Clinical utility of amyloid PET in cognitively impaired patients

A nationwide study in the USA has found that amyloid PET significantly influences clinical management, including the use of medications and counselling, of patients with mild cognitive impairment (MCI) or dementia. Changes in management were observed in about 60% of cases, more than double what the researchers had expected.

The main findings on the Imaging Dementia – Evidence for Amyloid Scanning (IDEAS) study, were presented in a plenary session by Prof. Gil Rabinovici (University of California San Francisco, USA). “IDEAS was really a nationwide effort to get evidence for the clinical utility of amyloid PET in MCI”, he stated. This was requested by the national US health insurance program Medicare. Prof Rabinovici reported results regarding the study’s first aim, which was to investigate the impact of the scan on patient management.

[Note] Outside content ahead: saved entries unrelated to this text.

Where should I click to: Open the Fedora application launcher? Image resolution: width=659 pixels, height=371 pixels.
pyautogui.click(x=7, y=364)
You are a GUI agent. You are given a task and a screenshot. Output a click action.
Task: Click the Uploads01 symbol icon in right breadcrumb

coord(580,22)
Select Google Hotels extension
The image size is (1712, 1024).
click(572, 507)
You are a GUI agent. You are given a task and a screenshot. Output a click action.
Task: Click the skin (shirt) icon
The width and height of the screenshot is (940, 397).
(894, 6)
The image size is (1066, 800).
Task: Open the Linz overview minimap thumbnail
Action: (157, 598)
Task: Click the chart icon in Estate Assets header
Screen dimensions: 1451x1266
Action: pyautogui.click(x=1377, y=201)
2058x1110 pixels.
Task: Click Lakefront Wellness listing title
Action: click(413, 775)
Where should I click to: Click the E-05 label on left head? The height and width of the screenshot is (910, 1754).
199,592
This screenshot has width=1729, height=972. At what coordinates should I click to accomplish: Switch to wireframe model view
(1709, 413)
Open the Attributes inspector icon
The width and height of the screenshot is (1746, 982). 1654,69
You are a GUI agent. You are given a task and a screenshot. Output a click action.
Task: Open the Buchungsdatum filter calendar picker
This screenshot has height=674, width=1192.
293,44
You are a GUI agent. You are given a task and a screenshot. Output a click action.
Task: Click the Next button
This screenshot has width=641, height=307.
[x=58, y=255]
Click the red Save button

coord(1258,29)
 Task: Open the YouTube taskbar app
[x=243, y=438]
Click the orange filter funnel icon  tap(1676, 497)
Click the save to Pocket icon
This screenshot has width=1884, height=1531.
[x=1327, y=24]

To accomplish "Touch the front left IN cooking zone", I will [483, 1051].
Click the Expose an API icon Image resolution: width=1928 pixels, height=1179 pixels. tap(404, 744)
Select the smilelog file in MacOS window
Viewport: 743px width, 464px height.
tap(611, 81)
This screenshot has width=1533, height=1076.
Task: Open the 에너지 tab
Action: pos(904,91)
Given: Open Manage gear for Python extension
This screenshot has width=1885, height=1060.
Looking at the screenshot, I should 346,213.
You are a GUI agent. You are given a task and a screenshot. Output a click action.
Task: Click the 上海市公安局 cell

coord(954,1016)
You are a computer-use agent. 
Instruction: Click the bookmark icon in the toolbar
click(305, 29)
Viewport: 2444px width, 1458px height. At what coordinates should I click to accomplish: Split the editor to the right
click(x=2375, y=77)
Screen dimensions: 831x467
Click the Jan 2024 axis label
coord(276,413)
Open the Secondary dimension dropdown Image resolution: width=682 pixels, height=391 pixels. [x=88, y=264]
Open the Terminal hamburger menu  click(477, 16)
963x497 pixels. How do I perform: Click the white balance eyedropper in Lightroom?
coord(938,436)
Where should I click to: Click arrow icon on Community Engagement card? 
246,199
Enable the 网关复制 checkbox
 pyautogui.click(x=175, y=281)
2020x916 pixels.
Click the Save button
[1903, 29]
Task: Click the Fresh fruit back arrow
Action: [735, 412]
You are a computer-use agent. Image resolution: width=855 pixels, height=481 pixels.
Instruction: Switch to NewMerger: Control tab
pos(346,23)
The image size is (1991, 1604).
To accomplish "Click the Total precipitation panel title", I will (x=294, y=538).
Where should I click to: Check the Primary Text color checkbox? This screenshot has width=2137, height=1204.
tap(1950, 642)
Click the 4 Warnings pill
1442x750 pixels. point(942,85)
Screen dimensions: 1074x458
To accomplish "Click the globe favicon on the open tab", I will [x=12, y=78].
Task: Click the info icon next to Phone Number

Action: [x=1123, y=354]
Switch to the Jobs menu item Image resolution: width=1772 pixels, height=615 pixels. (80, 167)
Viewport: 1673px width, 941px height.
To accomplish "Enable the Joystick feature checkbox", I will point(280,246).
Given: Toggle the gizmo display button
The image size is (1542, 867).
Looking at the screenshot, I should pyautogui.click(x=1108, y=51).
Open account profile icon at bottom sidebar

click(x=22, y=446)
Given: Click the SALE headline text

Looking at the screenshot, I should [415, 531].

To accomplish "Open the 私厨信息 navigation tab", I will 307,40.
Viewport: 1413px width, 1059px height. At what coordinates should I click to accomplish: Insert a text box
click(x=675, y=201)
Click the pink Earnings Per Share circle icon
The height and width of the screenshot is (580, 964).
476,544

At 595 clinical dementia sites, 11,409 Medicare beneficiaries with MCI (60.5%) or dementia (39.5%) were recruited. “This has been the only time in my career that recruitment was finished early and under budget”, Prof Rabinovici observed. “I think it reflects a desire by everyone involved to have amyloid PET covered by insurance.” A total of 18,295 scans were completed. The primary objective was to assess whether there was a ≥30% change in post-PET patient management in Alzheimer’s disease (AD) drug therapy; other relevant drug therapy; and counselling about safety and future planning.

The composite endpoint largely exceeded the target of 30%: it changed in 60.2% of patients with MCI and 63.5% of patients with dementia (P<0.001). The most common change involved AD medications: their use increased largely in patients with positive scans and decreased slightly, but still significantly, in patients with negative scans (P<0.001). The aetiologic diagnosis of AD was abandoned in 25.1% of participants, and was changed from non-AD to AD in 10.5%. There were also post-PET reductions in the use of neuropsychological testing, other brain imaging, and CSF studies. The second aim of the study is to investigate the impact of amyloid PET scans on health outcomes; analyses are underway.

Rabinovici G, et al. AAN 2019, Plen01.001.